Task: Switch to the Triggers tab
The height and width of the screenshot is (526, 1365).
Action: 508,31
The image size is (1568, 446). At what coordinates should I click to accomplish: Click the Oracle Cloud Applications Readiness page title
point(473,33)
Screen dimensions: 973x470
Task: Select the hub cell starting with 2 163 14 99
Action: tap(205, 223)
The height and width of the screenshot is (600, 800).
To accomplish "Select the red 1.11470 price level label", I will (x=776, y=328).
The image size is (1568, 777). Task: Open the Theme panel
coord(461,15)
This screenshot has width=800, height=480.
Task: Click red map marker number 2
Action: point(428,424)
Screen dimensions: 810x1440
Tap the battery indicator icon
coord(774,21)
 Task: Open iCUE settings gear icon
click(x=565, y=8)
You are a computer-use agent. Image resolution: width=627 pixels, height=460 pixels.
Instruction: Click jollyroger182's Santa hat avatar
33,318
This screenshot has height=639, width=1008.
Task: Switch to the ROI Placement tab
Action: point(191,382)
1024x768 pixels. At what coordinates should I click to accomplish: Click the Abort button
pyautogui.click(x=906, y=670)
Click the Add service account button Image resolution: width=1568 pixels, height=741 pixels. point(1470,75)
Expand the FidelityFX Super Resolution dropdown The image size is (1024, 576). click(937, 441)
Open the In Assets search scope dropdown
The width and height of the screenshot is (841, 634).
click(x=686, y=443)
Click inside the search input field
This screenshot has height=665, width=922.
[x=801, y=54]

* [Aim]
Return every line of the records above that contains the word "icon", copied in full.

* [Final answer]
Tap the battery indicator icon
 Task: Open iCUE settings gear icon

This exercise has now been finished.